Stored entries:
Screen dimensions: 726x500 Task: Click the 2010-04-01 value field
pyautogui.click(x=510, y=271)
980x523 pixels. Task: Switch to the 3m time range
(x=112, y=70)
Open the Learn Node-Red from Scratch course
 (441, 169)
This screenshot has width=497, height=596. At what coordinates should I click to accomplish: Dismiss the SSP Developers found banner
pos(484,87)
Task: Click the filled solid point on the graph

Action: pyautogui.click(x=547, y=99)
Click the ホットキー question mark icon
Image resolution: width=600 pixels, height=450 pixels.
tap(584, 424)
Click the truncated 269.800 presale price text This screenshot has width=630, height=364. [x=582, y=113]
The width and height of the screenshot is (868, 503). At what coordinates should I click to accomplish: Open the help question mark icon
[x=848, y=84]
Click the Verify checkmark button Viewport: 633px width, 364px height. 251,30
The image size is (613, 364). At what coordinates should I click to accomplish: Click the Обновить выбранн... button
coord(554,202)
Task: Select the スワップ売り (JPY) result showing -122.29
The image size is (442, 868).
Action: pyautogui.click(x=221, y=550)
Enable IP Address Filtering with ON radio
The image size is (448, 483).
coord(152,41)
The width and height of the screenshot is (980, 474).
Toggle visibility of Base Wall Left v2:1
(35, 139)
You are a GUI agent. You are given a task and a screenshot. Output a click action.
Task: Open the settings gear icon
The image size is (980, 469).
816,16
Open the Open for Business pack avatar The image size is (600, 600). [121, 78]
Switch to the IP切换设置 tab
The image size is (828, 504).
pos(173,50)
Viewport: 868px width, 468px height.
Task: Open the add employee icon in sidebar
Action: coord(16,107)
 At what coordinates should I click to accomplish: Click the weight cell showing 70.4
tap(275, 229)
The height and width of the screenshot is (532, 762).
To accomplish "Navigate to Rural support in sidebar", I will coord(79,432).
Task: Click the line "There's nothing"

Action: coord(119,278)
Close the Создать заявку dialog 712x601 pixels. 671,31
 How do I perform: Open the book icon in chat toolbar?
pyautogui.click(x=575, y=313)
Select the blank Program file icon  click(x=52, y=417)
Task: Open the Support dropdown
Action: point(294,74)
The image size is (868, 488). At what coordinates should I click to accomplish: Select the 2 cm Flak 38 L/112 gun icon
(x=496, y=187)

WHAT YOU SHOULD DO:
Output the records exactly as they appear, starting from the first line and ending with the line containing "tap(584, 424)", both ends included.

THE SOLUTION:
Screen dimensions: 726x500 Task: Click the 2010-04-01 value field
pyautogui.click(x=510, y=271)
980x523 pixels. Task: Switch to the 3m time range
(x=112, y=70)
Open the Learn Node-Red from Scratch course
 (441, 169)
This screenshot has width=497, height=596. At what coordinates should I click to accomplish: Dismiss the SSP Developers found banner
pos(484,87)
Task: Click the filled solid point on the graph

Action: pyautogui.click(x=547, y=99)
Click the ホットキー question mark icon
Image resolution: width=600 pixels, height=450 pixels.
tap(584, 424)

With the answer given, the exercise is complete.